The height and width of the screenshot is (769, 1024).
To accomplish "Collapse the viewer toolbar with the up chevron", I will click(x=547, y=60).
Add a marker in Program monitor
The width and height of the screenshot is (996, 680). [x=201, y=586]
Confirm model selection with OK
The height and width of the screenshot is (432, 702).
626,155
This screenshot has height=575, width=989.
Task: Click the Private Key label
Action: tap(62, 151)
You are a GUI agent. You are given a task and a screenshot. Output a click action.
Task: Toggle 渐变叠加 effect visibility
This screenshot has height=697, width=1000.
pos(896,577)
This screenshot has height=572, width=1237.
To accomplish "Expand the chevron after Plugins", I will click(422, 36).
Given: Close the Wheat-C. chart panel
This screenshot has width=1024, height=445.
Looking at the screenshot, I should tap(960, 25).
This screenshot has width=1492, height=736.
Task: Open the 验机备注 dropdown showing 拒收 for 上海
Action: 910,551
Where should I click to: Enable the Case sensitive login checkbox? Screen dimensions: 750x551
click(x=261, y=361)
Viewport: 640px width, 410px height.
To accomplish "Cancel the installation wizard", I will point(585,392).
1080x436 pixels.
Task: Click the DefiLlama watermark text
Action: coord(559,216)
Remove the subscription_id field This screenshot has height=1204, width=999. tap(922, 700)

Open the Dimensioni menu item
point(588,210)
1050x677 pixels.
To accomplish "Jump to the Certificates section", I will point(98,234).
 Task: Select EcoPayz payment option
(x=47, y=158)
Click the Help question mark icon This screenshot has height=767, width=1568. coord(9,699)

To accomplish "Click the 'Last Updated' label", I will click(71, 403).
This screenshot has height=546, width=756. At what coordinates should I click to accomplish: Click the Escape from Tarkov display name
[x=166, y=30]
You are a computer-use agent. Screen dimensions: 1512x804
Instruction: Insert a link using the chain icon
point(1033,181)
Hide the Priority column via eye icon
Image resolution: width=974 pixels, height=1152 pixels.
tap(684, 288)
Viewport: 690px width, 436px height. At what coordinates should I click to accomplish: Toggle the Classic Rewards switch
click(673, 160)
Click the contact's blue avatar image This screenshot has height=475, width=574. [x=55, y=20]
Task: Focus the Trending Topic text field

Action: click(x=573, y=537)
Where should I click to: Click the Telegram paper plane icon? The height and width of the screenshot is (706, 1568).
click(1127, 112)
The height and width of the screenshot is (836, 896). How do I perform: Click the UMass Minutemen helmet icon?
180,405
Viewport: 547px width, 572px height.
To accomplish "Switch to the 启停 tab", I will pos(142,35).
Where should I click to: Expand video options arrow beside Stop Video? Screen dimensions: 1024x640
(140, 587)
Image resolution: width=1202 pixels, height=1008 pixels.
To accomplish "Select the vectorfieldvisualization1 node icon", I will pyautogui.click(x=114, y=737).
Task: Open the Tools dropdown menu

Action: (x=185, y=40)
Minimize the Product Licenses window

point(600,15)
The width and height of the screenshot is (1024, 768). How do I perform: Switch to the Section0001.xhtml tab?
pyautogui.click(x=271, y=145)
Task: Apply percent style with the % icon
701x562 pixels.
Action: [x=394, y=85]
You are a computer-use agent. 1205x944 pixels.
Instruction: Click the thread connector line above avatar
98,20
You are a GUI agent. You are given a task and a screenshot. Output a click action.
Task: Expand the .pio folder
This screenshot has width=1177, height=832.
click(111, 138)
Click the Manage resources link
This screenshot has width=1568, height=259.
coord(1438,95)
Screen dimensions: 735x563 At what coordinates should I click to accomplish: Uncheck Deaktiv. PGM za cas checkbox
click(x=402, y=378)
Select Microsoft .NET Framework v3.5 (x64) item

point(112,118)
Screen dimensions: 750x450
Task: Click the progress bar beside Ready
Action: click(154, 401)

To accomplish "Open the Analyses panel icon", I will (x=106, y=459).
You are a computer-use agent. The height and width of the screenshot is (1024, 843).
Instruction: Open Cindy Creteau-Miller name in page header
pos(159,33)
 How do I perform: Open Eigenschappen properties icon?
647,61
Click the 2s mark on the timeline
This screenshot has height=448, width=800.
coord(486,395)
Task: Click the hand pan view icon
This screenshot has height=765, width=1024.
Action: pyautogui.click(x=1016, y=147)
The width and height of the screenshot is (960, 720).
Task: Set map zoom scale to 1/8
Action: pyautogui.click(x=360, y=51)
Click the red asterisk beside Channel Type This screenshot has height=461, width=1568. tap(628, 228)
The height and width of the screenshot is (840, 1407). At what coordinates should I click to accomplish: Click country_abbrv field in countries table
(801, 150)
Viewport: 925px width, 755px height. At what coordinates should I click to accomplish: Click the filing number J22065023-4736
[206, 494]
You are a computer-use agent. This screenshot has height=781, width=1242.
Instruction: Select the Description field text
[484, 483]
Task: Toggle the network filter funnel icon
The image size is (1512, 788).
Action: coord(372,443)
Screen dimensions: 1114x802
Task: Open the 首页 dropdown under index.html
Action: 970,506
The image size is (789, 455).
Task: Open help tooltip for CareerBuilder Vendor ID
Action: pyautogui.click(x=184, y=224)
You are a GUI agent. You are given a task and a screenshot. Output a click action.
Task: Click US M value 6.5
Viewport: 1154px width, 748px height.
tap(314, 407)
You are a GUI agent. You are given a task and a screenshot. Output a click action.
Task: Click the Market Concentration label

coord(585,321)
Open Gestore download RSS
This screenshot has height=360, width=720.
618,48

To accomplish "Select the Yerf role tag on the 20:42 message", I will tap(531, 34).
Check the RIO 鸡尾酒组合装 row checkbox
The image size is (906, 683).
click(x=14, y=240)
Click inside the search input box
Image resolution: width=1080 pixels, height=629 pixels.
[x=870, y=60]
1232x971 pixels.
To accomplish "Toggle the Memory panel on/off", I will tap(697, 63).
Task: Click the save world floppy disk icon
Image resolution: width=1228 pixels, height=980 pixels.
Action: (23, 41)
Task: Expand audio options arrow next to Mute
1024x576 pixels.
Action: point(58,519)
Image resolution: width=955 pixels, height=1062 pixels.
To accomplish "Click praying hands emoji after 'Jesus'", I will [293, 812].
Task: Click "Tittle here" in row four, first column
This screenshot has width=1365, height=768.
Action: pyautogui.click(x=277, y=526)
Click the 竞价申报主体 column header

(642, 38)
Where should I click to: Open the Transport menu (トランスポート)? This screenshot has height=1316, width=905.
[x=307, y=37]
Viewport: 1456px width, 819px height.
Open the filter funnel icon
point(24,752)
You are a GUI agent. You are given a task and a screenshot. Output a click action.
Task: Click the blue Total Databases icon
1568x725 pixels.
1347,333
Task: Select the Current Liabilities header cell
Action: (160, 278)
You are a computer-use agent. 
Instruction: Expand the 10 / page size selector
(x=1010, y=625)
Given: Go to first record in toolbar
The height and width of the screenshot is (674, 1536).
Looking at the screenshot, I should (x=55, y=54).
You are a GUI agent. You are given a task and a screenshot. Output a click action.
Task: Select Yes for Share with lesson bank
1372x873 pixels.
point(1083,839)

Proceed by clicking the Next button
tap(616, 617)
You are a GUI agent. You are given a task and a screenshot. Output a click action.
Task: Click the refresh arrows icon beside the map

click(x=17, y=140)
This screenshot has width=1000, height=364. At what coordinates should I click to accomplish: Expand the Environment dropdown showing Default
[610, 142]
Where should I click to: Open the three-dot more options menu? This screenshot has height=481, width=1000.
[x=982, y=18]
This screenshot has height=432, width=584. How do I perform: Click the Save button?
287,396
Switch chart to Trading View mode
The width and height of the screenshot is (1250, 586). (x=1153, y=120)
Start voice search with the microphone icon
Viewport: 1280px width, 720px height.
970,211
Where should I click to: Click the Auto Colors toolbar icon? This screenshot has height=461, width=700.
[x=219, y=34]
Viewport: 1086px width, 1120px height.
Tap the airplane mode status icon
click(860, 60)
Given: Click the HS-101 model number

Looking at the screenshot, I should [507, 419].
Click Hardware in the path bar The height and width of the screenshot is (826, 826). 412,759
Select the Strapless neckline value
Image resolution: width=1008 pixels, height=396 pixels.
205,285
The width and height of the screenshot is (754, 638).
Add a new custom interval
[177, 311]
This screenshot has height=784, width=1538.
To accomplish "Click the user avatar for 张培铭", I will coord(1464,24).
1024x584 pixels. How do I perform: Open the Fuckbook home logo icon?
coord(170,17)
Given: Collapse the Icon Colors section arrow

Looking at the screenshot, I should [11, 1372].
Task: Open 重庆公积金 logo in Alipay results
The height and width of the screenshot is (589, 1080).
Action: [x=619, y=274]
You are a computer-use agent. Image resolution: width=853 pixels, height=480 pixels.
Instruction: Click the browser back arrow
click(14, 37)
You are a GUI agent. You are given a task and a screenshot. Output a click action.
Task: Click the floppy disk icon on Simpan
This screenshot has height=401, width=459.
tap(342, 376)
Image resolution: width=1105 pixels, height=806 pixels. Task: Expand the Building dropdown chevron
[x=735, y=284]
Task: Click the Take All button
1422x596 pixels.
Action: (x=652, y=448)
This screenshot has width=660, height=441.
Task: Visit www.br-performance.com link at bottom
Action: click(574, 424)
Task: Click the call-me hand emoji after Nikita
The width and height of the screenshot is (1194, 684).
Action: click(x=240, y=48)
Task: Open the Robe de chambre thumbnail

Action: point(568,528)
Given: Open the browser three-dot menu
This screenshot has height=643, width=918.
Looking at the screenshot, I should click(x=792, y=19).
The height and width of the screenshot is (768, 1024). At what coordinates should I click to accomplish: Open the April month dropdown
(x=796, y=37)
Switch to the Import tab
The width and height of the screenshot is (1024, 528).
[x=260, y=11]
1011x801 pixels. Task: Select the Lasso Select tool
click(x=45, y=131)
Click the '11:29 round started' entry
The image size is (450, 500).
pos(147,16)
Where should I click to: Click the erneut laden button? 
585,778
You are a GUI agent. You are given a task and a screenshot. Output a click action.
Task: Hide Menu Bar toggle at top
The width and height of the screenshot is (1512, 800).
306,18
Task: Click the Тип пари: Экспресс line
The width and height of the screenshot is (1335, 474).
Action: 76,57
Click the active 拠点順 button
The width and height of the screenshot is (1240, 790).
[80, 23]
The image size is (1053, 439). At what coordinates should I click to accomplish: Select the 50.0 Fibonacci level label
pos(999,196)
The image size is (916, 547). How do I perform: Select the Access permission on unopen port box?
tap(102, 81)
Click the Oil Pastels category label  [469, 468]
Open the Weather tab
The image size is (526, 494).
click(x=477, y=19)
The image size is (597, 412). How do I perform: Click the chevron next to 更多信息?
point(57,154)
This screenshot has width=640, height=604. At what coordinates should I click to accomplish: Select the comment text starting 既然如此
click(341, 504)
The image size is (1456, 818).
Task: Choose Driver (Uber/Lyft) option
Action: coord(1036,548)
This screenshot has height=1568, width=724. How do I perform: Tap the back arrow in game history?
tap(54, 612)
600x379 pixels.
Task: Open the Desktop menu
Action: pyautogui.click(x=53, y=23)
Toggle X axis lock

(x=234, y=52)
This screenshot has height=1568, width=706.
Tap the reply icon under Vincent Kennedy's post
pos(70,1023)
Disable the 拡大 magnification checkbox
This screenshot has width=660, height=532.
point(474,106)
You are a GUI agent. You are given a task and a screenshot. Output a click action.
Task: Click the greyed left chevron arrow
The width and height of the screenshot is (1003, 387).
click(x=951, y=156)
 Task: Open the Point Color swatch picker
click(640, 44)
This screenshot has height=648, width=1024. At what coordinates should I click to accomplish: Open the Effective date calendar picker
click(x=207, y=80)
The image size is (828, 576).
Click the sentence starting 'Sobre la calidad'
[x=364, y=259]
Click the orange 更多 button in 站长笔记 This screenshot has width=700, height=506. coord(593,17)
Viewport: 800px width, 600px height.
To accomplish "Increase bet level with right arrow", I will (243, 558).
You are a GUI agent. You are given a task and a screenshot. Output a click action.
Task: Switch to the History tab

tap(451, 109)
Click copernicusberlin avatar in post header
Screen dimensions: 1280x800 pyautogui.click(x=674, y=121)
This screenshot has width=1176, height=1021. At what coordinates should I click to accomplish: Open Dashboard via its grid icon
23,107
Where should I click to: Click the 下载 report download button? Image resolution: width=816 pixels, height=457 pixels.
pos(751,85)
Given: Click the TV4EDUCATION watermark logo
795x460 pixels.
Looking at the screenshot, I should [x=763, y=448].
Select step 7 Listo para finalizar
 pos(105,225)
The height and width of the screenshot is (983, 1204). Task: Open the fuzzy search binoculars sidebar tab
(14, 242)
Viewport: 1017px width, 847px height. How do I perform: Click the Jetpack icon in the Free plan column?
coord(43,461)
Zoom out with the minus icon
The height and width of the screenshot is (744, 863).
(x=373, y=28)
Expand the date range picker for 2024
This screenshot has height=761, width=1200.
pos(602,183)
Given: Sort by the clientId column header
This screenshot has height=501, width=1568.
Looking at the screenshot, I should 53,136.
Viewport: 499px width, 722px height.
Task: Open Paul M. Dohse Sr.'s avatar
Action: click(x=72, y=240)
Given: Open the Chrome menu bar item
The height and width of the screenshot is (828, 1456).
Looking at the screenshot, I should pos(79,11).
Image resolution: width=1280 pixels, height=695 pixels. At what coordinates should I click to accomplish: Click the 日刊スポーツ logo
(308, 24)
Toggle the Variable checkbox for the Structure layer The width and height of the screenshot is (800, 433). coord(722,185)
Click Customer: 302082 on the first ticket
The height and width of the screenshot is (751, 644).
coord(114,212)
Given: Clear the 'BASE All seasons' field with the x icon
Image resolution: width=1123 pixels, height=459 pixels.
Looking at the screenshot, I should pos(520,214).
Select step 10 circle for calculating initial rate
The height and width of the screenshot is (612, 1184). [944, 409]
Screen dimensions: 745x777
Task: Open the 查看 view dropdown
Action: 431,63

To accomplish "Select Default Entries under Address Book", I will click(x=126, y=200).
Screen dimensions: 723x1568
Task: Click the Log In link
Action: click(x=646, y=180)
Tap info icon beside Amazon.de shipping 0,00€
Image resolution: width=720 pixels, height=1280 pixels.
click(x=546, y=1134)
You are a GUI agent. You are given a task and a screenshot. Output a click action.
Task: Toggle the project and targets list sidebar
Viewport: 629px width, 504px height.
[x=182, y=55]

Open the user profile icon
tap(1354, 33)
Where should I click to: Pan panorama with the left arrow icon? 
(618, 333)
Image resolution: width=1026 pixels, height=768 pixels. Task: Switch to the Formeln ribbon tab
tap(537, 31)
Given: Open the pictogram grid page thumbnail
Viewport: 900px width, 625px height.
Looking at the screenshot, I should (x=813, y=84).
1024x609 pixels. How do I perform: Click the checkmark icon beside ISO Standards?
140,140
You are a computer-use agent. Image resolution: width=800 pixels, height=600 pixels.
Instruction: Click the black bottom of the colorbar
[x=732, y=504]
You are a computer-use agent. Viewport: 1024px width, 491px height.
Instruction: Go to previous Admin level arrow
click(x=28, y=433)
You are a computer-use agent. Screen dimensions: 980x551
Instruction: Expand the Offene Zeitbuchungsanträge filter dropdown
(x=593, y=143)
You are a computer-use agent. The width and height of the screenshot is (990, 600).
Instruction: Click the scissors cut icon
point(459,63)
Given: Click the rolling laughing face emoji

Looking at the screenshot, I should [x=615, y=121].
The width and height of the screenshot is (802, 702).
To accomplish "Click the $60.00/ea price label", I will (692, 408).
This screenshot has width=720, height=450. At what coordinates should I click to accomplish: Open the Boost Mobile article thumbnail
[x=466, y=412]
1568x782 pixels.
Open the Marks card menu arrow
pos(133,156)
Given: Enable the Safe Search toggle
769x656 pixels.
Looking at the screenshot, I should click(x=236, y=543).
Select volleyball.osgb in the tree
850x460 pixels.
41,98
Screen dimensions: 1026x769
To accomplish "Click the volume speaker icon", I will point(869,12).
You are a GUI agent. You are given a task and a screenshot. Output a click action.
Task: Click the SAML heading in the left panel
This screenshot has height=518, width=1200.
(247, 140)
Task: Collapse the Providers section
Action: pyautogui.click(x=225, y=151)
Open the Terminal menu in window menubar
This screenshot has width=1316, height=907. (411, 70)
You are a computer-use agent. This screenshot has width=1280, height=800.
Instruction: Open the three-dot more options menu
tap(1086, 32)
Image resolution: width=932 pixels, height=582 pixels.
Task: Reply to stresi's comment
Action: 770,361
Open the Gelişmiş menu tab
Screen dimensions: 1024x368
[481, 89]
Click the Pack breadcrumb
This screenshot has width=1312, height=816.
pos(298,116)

* What is required: Your answer must be every line from the listing above that holds the string "first".

* Answer section:
Task: Click "Tittle here" in row four, first column
Given: Go to first record in toolbar
Click Customer: 302082 on the first ticket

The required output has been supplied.